§ **EXTRACTED DATA**

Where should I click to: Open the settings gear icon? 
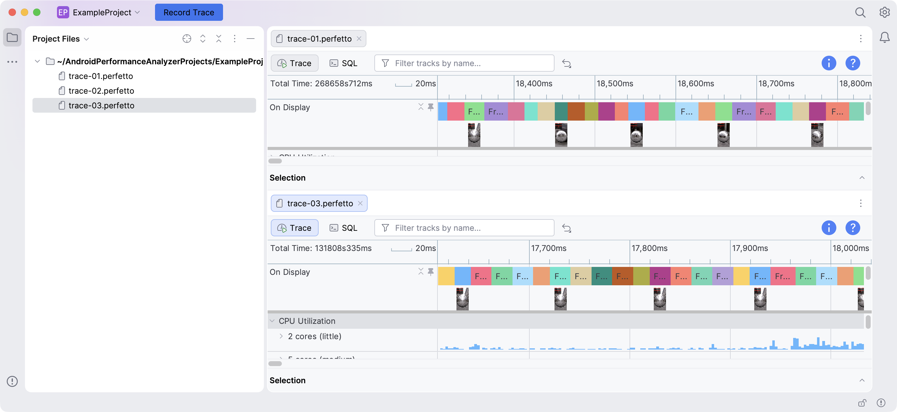coord(884,13)
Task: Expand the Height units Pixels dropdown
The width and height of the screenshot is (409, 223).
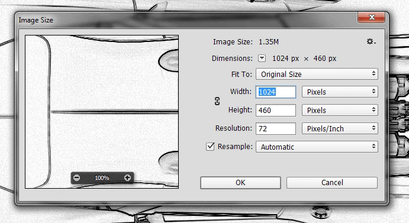Action: click(x=340, y=111)
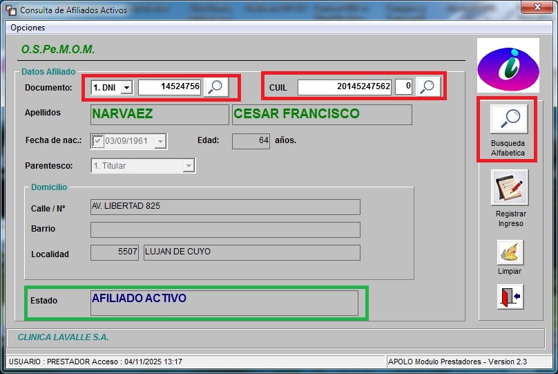This screenshot has height=374, width=558.
Task: Click the Limpiar broom icon
Action: point(510,252)
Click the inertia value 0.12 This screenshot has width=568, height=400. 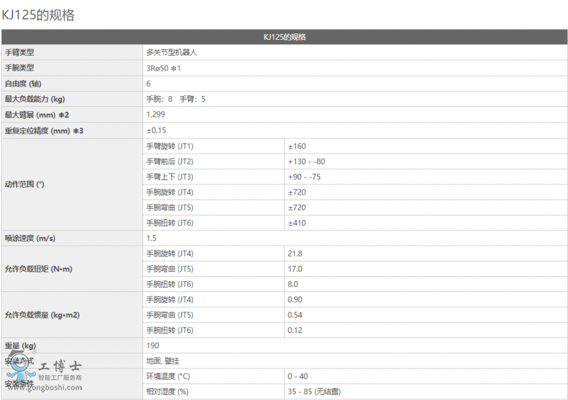click(295, 330)
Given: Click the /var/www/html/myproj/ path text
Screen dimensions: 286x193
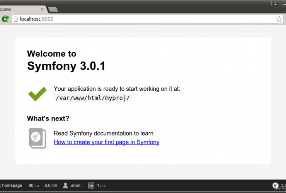Looking at the screenshot, I should pyautogui.click(x=93, y=98).
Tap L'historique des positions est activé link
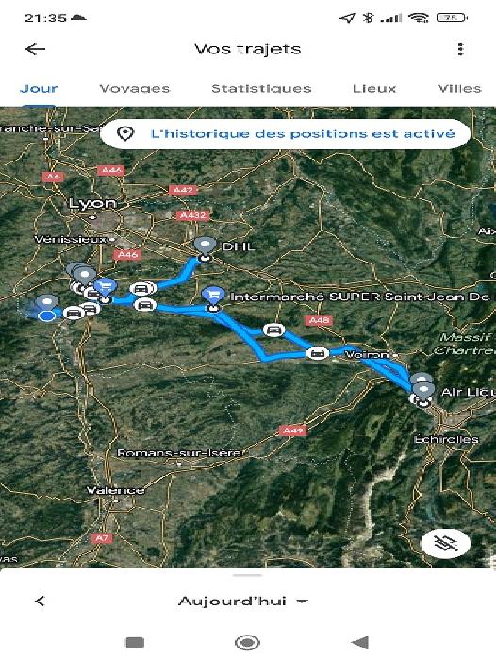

§ **TRY IT**
Find the line that contains "Screen dimensions: 286x193", then write out that line and every line after it through the end of the records, exactly. Leave the pictures out.

§ **SOLUTION FOR THIS TASK**
Screen dimensions: 286x193
Looking at the screenshot, I should pyautogui.click(x=93, y=98).
Tap L'historique des positions est activé link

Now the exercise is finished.